Chapin Police Chief Steven Helmich, of Jacksonville, was discharged from Springfield Memorial Hospital on Thursday morning after he was shot twice by a suspect following a vehicular pursuit on March 26th.
The pursuit ended in rural Brown County where after crashing his vehicle, the driver who was attempting to evade police fired at officers, striking Hemich in his abdomen and his upper left thigh. Meredosia Police, Pike County, and Brown County officers were involved in the pursuit and Helimch says it was their actions that made it possible for him to make it to the hospital.
“The other officers that were on scene with me helped me with what I would call life-saving aid in the moments after I was shot. Their calm demeanor and deliberate actions letting their training kick in, everyone worked together and their actions definitely contributed, if not completely, to my survival until I was taken into the trauma bay at Springfield Memorial. So I owe them a lot. I owe those three officers there quite a bit.”
Helmich was airlifted to Springfield Memorial Hospital in critical condition where he says he was met with a treatment team that numbered in the dozens who collectively worked together and saved his life. Helmich had to undergo three surgeries and was in the hospital for a total of 19 days before he was able to come home.
He says many times people view smaller or rural county, or municipal agencies as not as professional or as equipped as larger departments. Helmich says he thinks that is a pretty big misunderstanding.
“This incident really shows that everybody goes through the same training, and everyone who is dedicated to this line of work is going to put the same effort into their work. Whether they live in a county of thirty-five thousand people, or a city of one million people.
I think it’s also a testament to the training and dedication that, when you think about it, there were people from four different agencies that were all involved in that initial vehicle pursuit and the incident that immediately followed. So different agencies but we communicated with each other, and those individuals ensured that I had the help I needed. Both right there on scene as well as radioing for the resources we needed.”
Helmich also commends West Central Joint Dispatch as well as the dispatchers in Pike and Brown Counties for working together extremely well to make sure he and the other officers had everything they needed on scene, and that he was treated and evacuated as quickly as possible. He also says he received excellent care from EMS teams from the scene to the hospital. Helmich says overall, West Central Illinois is in safe hands when it comes to its first responders.

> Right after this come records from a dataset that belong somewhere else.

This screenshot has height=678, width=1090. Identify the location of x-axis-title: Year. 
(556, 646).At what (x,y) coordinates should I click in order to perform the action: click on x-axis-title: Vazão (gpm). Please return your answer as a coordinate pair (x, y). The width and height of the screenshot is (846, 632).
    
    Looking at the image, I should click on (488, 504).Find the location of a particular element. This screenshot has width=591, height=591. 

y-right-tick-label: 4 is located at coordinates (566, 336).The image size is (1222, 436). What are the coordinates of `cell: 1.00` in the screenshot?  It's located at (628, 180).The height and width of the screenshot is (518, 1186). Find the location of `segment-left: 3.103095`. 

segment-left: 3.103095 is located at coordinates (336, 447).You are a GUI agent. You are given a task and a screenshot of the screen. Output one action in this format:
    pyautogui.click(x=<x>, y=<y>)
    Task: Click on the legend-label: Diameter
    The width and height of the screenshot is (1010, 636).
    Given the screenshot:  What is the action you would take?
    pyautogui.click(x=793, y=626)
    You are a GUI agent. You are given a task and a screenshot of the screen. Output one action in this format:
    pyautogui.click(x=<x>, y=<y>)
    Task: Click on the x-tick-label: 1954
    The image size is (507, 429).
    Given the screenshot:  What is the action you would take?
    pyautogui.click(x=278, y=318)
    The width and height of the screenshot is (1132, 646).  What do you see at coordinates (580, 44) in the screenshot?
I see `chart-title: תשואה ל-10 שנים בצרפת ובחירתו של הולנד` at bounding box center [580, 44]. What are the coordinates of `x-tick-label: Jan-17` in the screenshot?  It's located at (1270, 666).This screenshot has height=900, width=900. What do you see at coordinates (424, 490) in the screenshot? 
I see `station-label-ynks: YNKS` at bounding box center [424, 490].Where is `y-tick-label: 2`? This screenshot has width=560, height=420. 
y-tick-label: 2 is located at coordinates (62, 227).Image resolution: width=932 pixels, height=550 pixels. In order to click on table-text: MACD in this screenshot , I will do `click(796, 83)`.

“We have a really good, professional group of law enforcement and medical emergency responders in our greater West Central Illinois area. And I hope people don’t take that for granted. Because a time like this really illustrates how we maximize our resources in our area.”
Helmich is also thankful for an unknown number of Springfield Police officers and the local Fraternal Order of Police Lodge who chipped in and donated the funds so his family could stay in a hotel near Springfield Memorial during his stay.
He also says he is grateful to his team at the Chapin Police Department for stepping up to help keep things running while he is recovering. Chief Helmich will require continued medical care over the next several months. But he says he plans to continue his full-time career with the Illinois National Guard. Helmich will be eligible to retire after twenty years this fall and says he plans on focusing on his law enforcement career full-time.